Iffah mengatakan jumlah perceraian
adalah wajah sejati masyarakat yang kapitalistik sebagaimana yang
terjadi di Indonesia hari ini. "Alih-alih menjadi kepala keluarga yang
bertanggung jawab mengayomi dan memenuhi kebutuhan, kaum laki-laki malah
melakukan kekerasan dalam rumah tangga dan lemah tanggung jawab
penafkahan," katanya.
Padahal pemenuhan kebutuhan harian, biaya
pendidikan dan kesehatan makin melangit. Kemiskinan, dan minimnya
lapangan kerja juga hasil dari kapitalisme. Kondisi keluarga makin
diperburuk oleh buah busuk ide-ide liberal seperti kesetaraan gender
dan hak asasi manusia.
Sebelumnya, Wakil Menteri Agama
(Wamenag) RI, Nasaruddin Umar dalam kesempatannya membuka Rapat Kerja
Nasional (Rakernas) Majelis Ulama Indonesia (MUI) akhir pekan lalu
mengatakan, Kemenag mencatat 212 kasus perceraian di Indonesia setiap
tahunnya. "Angka tersebut jauh meningkat dari 10 tahun yang lalu, yang
mana hanya sekitar 50 ribu per tahun," katanya.
Ini fenomena
yang sangat prihatin dengan tingginya angka perceraian tersebut.

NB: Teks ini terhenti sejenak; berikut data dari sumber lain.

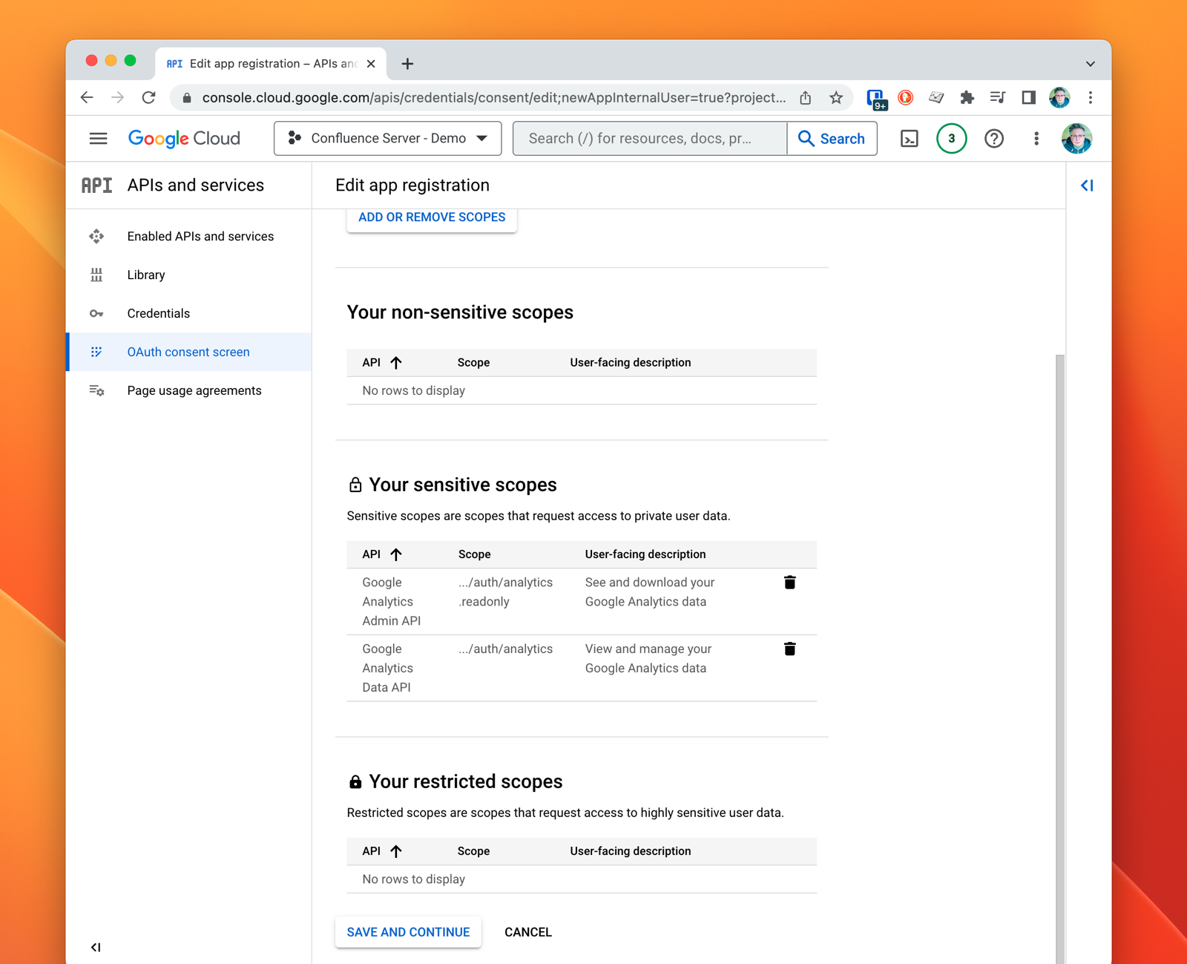Screen dimensions: 1187x964
Task: Reload the current page
Action: pos(149,98)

Apalagi, hampir 80 persen yang bercerai merupakan rumah tangga usia
muda. Usia rumah tangga mereka relatif masih muda, dengan anak yang
masih kecil. Hal ini, menurut Wamenag, akan menimbulkan dampak sosial
lainnya.[republika/visimuslim.com]
Berbagi :
Posting Komentar
untuk "HTI Nilai Paham Kesetaraan Gender Sumbang Perceraian"
Posting Komentar untuk "HTI Nilai Paham Kesetaraan Gender Sumbang Perceraian"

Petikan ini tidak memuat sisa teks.